#### [TASK TO CARRY OUT]
Give the records again in full, exactly as they are.

#### [EXERCISE INPUTS]

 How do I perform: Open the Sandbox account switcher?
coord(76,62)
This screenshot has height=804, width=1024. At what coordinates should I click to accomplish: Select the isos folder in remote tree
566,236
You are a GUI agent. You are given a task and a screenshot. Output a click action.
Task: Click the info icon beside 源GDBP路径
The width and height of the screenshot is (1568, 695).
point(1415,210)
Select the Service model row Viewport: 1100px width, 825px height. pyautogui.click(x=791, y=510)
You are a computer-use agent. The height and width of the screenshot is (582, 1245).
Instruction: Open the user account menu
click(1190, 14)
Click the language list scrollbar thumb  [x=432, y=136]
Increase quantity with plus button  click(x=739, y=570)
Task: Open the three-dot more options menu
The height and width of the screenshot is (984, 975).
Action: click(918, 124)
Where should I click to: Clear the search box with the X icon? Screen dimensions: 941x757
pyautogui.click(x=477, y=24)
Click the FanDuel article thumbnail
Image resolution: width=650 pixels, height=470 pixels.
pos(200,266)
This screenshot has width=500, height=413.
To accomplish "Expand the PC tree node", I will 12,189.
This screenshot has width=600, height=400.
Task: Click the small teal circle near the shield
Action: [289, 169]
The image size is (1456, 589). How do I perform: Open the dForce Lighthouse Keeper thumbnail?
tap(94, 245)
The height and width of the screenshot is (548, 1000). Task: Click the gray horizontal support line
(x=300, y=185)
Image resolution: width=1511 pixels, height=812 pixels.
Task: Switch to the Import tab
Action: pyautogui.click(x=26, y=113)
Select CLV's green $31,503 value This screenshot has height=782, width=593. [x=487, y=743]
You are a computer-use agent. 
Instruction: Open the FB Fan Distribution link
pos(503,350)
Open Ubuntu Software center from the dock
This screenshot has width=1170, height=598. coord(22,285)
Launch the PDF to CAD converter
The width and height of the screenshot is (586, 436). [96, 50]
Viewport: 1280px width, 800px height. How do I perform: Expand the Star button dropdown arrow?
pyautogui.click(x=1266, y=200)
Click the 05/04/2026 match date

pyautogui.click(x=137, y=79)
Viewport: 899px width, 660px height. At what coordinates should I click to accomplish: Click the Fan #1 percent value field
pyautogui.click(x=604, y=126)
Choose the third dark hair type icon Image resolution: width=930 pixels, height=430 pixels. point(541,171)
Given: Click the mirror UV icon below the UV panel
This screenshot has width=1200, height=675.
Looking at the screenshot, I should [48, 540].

#### [RESULT FOR THIS TASK]
 How do I perform: Open the Sandbox account switcher?
coord(76,62)
This screenshot has height=804, width=1024. At what coordinates should I click to accomplish: Select the isos folder in remote tree
566,236
You are a GUI agent. You are given a task and a screenshot. Output a click action.
Task: Click the info icon beside 源GDBP路径
The width and height of the screenshot is (1568, 695).
point(1415,210)
Select the Service model row Viewport: 1100px width, 825px height. pyautogui.click(x=791, y=510)
You are a computer-use agent. The height and width of the screenshot is (582, 1245).
Instruction: Open the user account menu
click(1190, 14)
Click the language list scrollbar thumb  [x=432, y=136]
Increase quantity with plus button  click(x=739, y=570)
Task: Open the three-dot more options menu
The height and width of the screenshot is (984, 975).
Action: click(918, 124)
Where should I click to: Clear the search box with the X icon? Screen dimensions: 941x757
pyautogui.click(x=477, y=24)
Click the FanDuel article thumbnail
Image resolution: width=650 pixels, height=470 pixels.
pos(200,266)
This screenshot has width=500, height=413.
To accomplish "Expand the PC tree node", I will 12,189.
This screenshot has width=600, height=400.
Task: Click the small teal circle near the shield
Action: [289, 169]
The image size is (1456, 589). How do I perform: Open the dForce Lighthouse Keeper thumbnail?
tap(94, 245)
The height and width of the screenshot is (548, 1000). Task: Click the gray horizontal support line
(x=300, y=185)
Image resolution: width=1511 pixels, height=812 pixels.
Task: Switch to the Import tab
Action: pyautogui.click(x=26, y=113)
Select CLV's green $31,503 value This screenshot has height=782, width=593. [x=487, y=743]
You are a computer-use agent. 
Instruction: Open the FB Fan Distribution link
pos(503,350)
Open Ubuntu Software center from the dock
This screenshot has width=1170, height=598. coord(22,285)
Launch the PDF to CAD converter
The width and height of the screenshot is (586, 436). [96, 50]
Viewport: 1280px width, 800px height. How do I perform: Expand the Star button dropdown arrow?
pyautogui.click(x=1266, y=200)
Click the 05/04/2026 match date

pyautogui.click(x=137, y=79)
Viewport: 899px width, 660px height. At what coordinates should I click to accomplish: Click the Fan #1 percent value field
pyautogui.click(x=604, y=126)
Choose the third dark hair type icon Image resolution: width=930 pixels, height=430 pixels. point(541,171)
Given: Click the mirror UV icon below the UV panel
This screenshot has width=1200, height=675.
Looking at the screenshot, I should [48, 540].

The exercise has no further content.